At root, Levitsky and Ziblatt seem just a little too assured of their argument that the GOP’s extremism dooms the get together to minority standing.
It’s true that their agenda is out of step with the vast majority of Americans. But many citizens, particularly swing voters, don’t at all times vote on coverage or ideology. They make poll field selections primarily based on issues like fuel costs, inflation, and whether or not the get together in energy has been there for too lengthy — elements which are typically out of the president’s fingers. Even if they don’t agree with Trump that Mexicans are rapists or that the 2020 election was stolen, they’re keen to vote for him in the event that they’re sufficiently annoyed with both the established order or the opposite get together’s possibility.
The identical is true in different international locations. In Israel, Prime Minister Benjamin Netanyahu’s right-wing authorities was briefly dethroned within the 2021 election — solely to return to energy in 2022 after voters skilled life below a fractious coalition that spanned the right-left continuum. Marine Le Pen’s current rise appears to be much less a couple of majority of voters agreeing along with her on immigration than a way that she’s the one actual different to an unpopular Macron.
Far-right events, even doubtlessly anti-democratic ones, might be politically viable below almost any set of establishments. The key’s to determine enough help amongst a big phase of the inhabitants that agrees with them, sufficient for there to be a big ideologically pushed backlash. Once that occurs, the get together can set up itself as a viable different to the mainstream. And as soon as that occurs, they achieve the potential to win over much less ideological swing voters who merely have frustrations with the political establishment and look to any port in a storm.

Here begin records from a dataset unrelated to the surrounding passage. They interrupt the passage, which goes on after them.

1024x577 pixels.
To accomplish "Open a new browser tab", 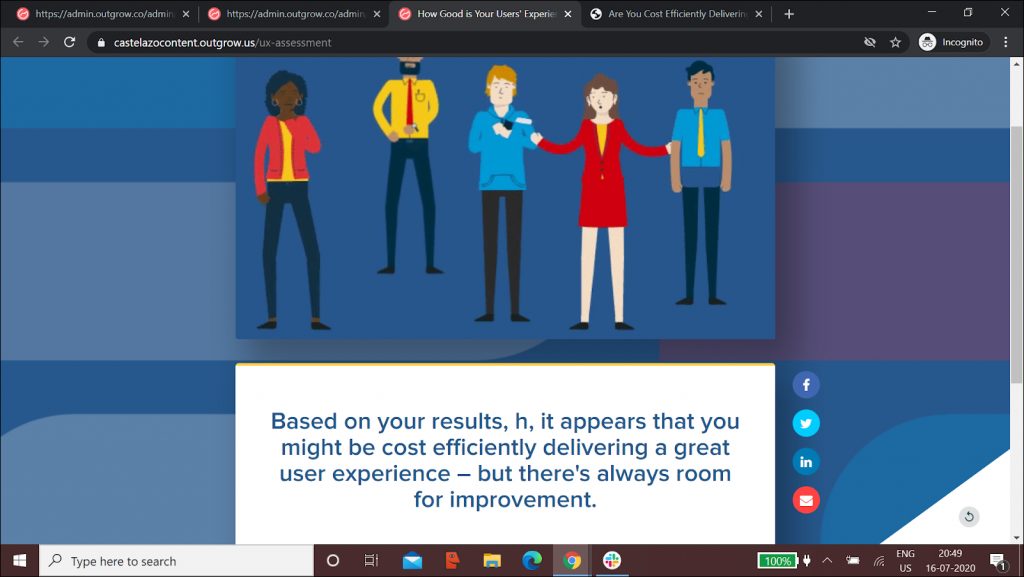I will (789, 14).
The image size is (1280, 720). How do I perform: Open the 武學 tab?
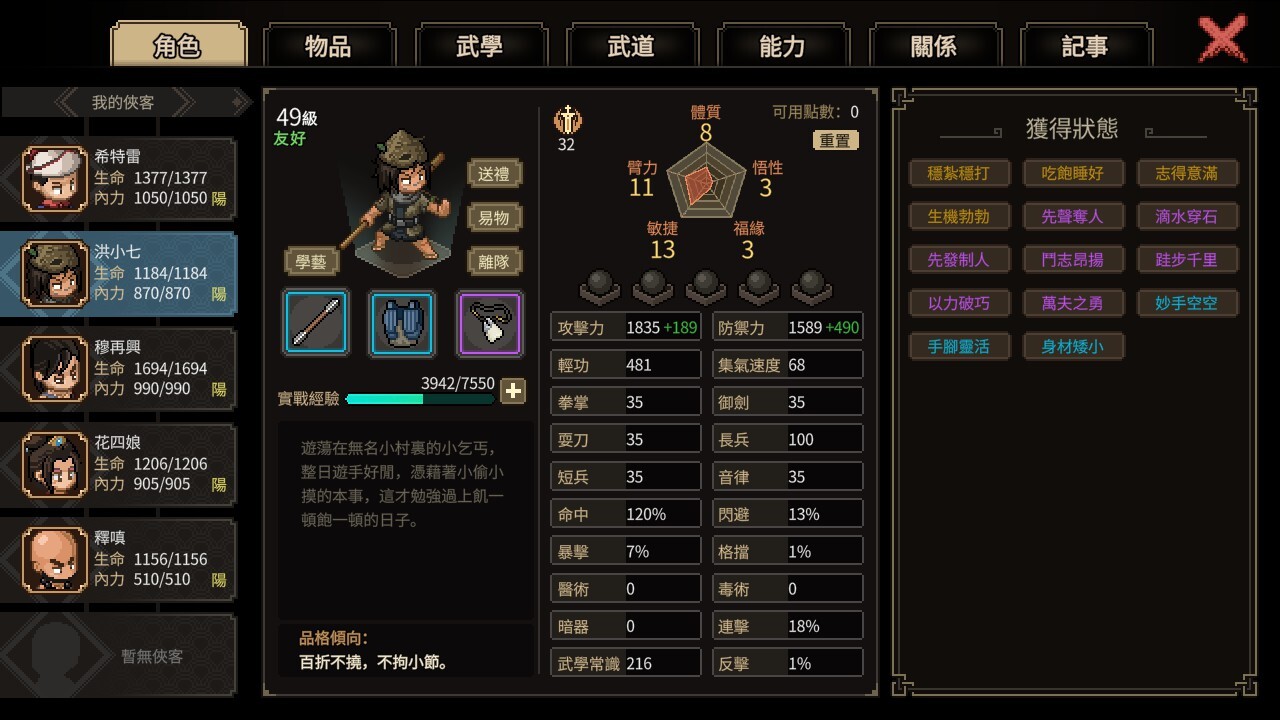pyautogui.click(x=480, y=46)
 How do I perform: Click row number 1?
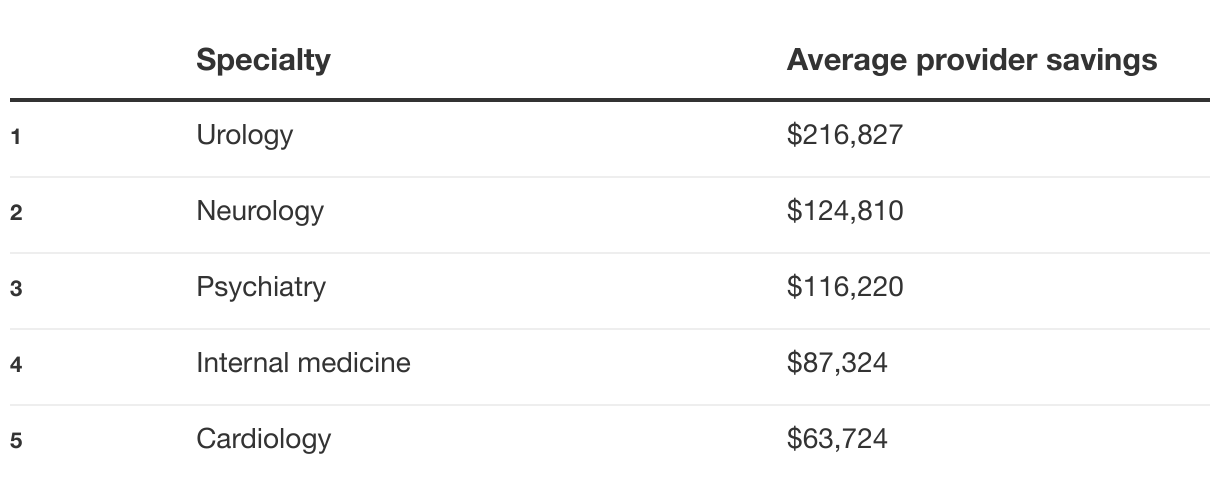pyautogui.click(x=16, y=136)
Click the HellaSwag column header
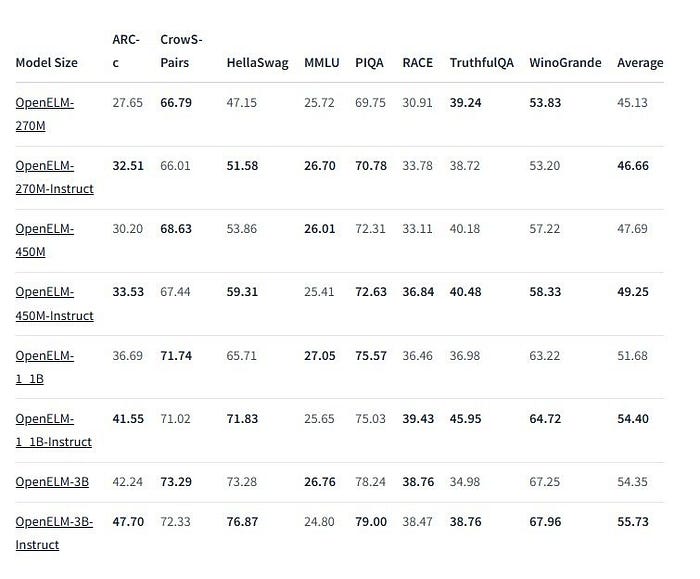Screen dimensions: 700x579 (257, 62)
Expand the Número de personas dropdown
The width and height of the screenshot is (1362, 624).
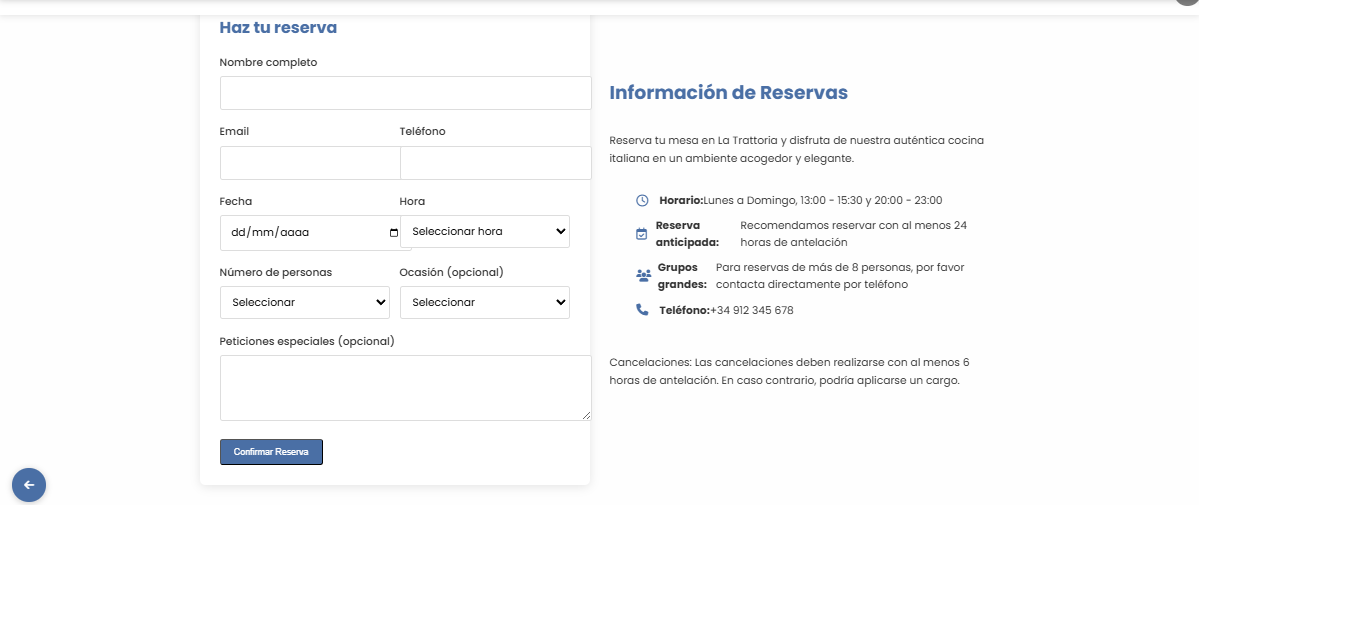pos(305,302)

This is to not let America’s establishments off the hook. Levitsky and Ziblatt are completely proper that its outdated structure makes it simpler for the GOP to journey down an authoritarian path.

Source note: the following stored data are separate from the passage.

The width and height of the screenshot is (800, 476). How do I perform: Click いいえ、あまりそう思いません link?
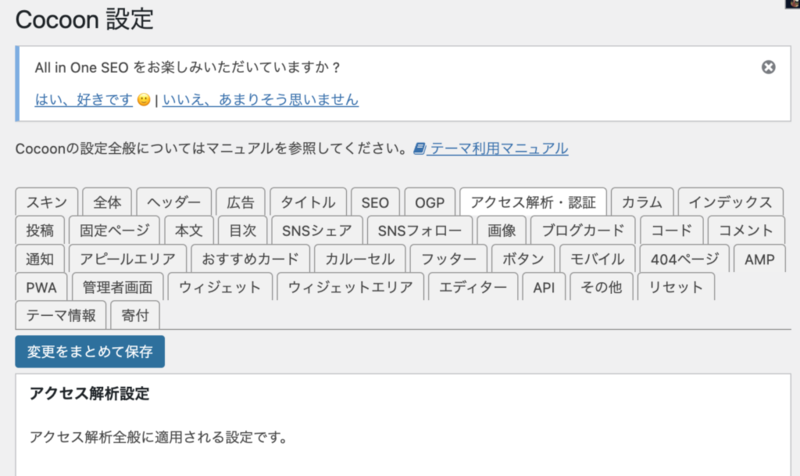(x=260, y=99)
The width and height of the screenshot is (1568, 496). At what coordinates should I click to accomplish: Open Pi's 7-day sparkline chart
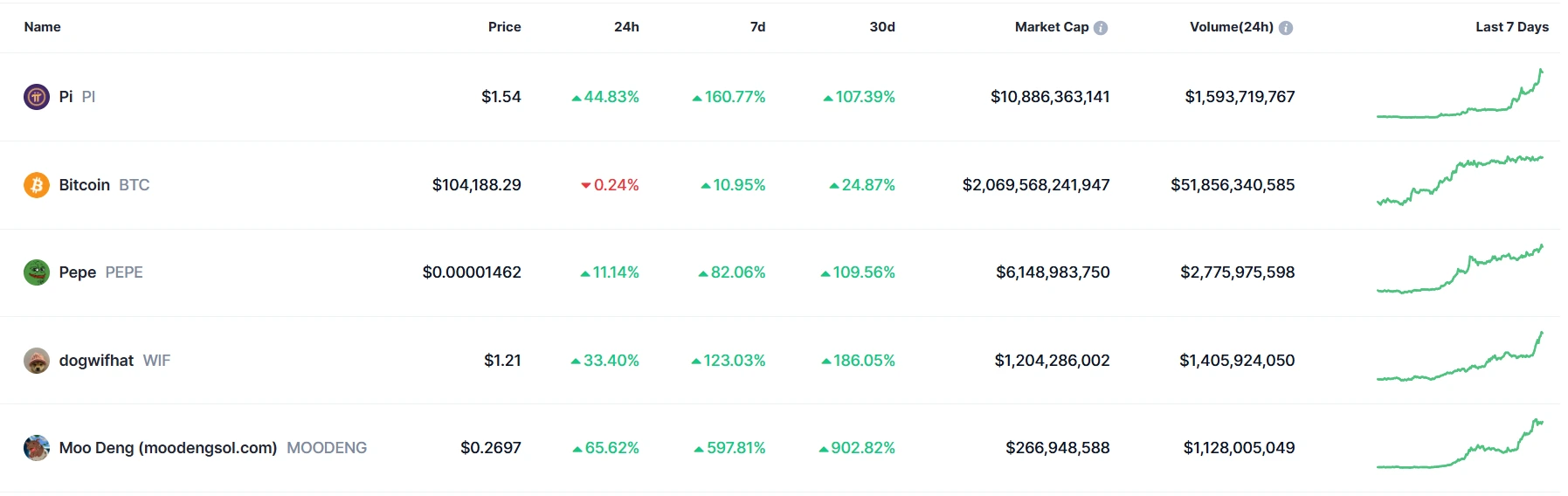pyautogui.click(x=1460, y=93)
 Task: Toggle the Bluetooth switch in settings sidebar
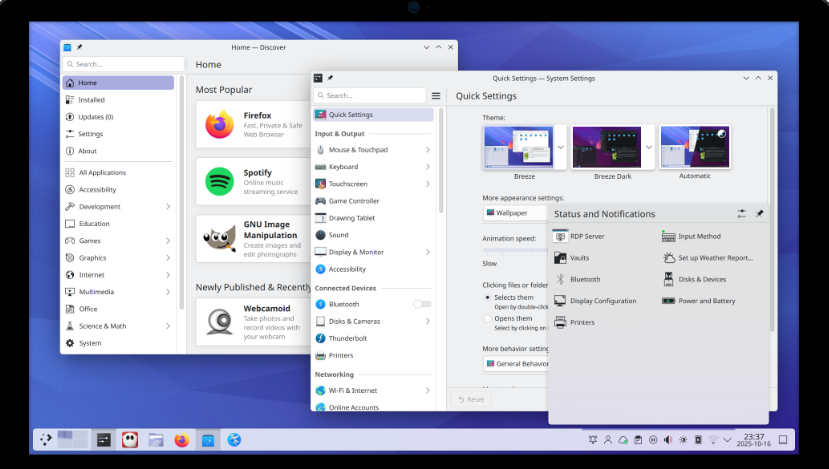[x=422, y=304]
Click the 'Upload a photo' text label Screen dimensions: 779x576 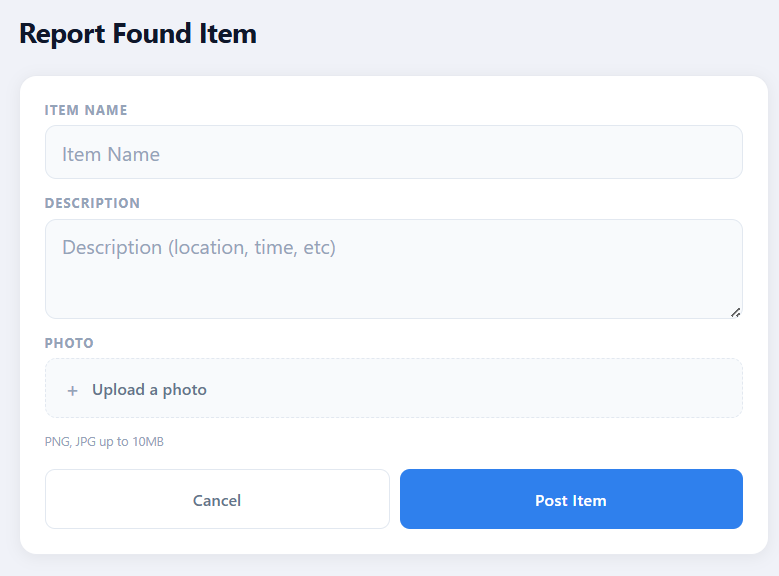click(x=149, y=390)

But “easier” doesn’t imply “necessary.” While Levitsky and Ziblatt finally take an institutions-first method, seeing their reform as our means out of America’s disaster, I take a extra society-first view: that America’s issues are primarily the results of deep social fissures exacerbated by outdated and poorly designed establishments. Even if the United States had a extra authentically democratic establishment, we’d nonetheless be riven by divides over race and identification which have unerringly produced the worst political conflicts within the nation’s historical past.
It follows from this that institutional reforms will not be sufficient: In addition to insurance policies for political reform, we additionally want to consider methods to scale back the social demand for excessive politics. More bluntly: If widespread hostility to social change allows the GOP’s far-right authoritarian lurch, we have to determine methods to shift Americans’ beliefs in a extra egalitarian route.
But such a proposal must be thought of along with Levitsky and Ziblatt’s proposals, not in alternative of them — a lot as my critique of their e-book extra broadly is much less a basic concern than a distinction in emphasis.
Tyranny of the Minority is without doubt one of the finest guides on the market to the disaster of American democracy. It simply places a contact an excessive amount of concentrate on establishments on the expense of the deeper social forces rotting their foundations.